Читать книгу The Mormon Prophet - L. Dougall - Страница 14
CHAPTER IX.
Оглавление"It is our fault."
That evening Ephraim Croom stood in his father's sitting-room, near the door of the dark stair that led up to his own rooms. His shoulders were drooping. His face was gray and haggard. Even his hair and beard, damp, unkempt, seemed to express remorse in their outline. He stood doggedly facing his father and mother, repeating the thing that he saw to be true, but with no further words to interpret his insight.
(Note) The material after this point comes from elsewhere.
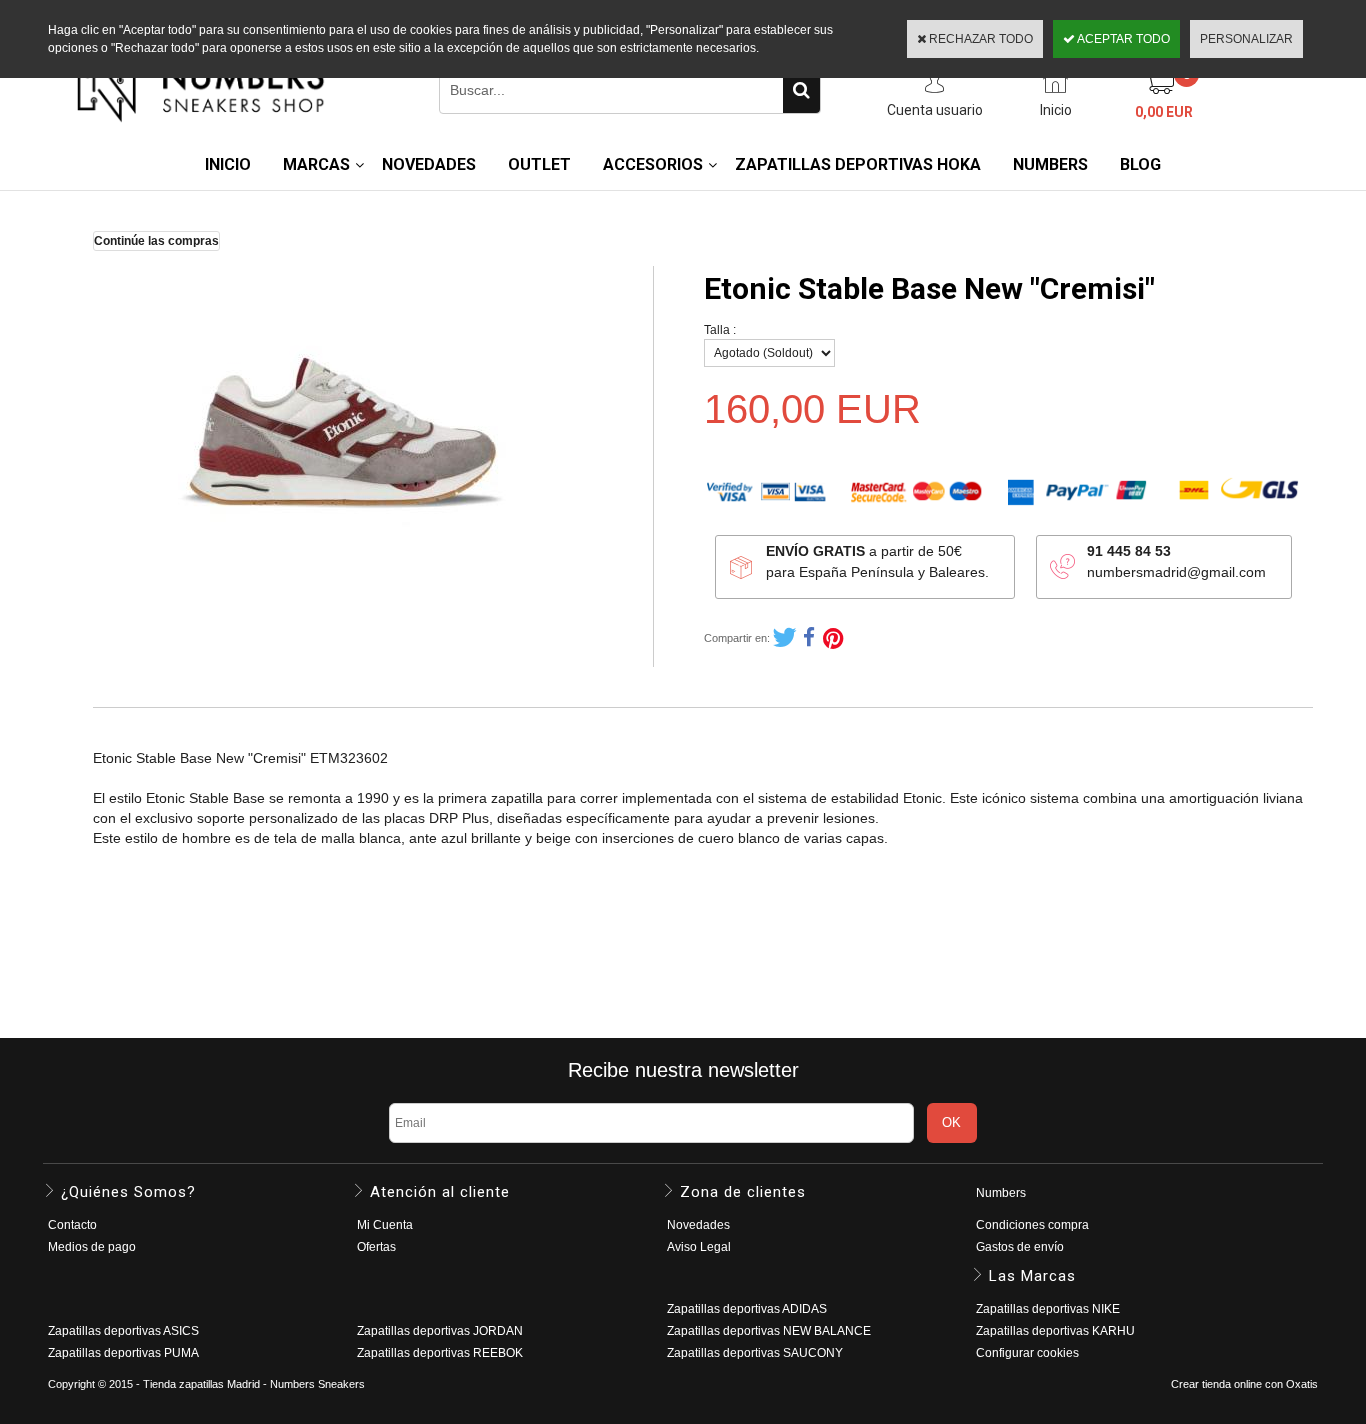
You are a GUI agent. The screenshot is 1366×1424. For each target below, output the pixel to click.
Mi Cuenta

To his parents his opinions, his attitude, appeared as an outrage upon reason. His father looked at him with greater severity than he had ever before exercised upon his only child. "I reckon, Ephraim, that you speak without using the sense that the Almighty has been mercifully pleased to give you. You know, Ephraim, the girl has been as a daughter in this house. When has it been said to her that her father, dying in his worldly follies, left her destitute, the pittance she gets needing to go for his debts? She's had about as good a home as any girl should want, and your mother and the ministers have dealt faithfully with her concerning her soul."
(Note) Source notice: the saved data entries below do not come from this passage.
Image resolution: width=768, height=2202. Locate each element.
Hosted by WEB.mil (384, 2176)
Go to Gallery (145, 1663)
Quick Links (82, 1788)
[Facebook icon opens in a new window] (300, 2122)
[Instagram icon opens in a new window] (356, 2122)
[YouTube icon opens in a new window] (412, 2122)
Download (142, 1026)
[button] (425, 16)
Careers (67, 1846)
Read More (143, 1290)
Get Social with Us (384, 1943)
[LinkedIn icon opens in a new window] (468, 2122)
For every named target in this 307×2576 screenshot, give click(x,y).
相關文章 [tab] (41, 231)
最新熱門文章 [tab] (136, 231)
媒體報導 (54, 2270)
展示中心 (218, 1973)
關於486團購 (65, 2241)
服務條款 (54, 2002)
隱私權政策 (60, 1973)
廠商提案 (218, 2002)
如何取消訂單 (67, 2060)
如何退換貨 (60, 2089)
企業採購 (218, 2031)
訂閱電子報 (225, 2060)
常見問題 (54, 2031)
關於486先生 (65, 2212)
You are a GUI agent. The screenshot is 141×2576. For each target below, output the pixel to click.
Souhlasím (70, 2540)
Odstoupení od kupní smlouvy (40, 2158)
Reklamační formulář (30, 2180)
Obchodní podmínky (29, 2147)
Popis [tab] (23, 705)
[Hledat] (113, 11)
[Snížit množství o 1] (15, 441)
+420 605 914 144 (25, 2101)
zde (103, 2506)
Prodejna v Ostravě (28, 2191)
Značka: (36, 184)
Ephraim made a movement of the head as if for a moment he could have stood upright, feeling in one respect innocent; then again there was nothing but the droop of shame visible.
His mother looked at him with eyes that were red with weeping. She had been wiping them with fierce furtive rubs of her handkerchief; now she was rubbing the handkerchief, a hard ball, in the palm of one hand. Perhaps grief at Susannah's loss had been dominant until Ephraim's accusation had fanned her anger. "She'd better have gone with him openly from the baptising. I never thought then that it was love-making she was after." Deep scorn was here expressed. "Religion! 'Twasn't much religion she had in her mind. And we treated her real kindly, Ephraim, thinking 'twas the hold of delusion they had upon her. 'Twould be very small use to bring her back even if you or your father could have found out which way they'd gone. 'Tisn't likely she'd stay long if you fetched her, seeing she's that sort of a girl, with a hankering for the man. There isn't a place in this house to lock her into unless it is the cellar."
It was perhaps the thought of the unspeakable degradation it would be to the worthy house to hold a girl as prisoner in the cellar, perhaps the dismal knowledge that that which had already befallen them and her was not much better than this, that caused his mother here to lose her self-control entirely and weep bitterly. Ephraim shrank under her words as if they had been the strokes of a whip striking him. When she had ended he went on heavily up the dark stair.
Both the men were in riding-dress. The elder man, when he had comforted his wife as best he might, laid aside his boots and whip determinedly, believing that the use for them, as far as concerned the search for his niece, was at an end. Upstairs, sitting between the three windows that looked east and north and south, Ephraim sat as long as exhaustion made rest necessary. He was still equipped for the road, thinking only which way it behoved him to travel, and when.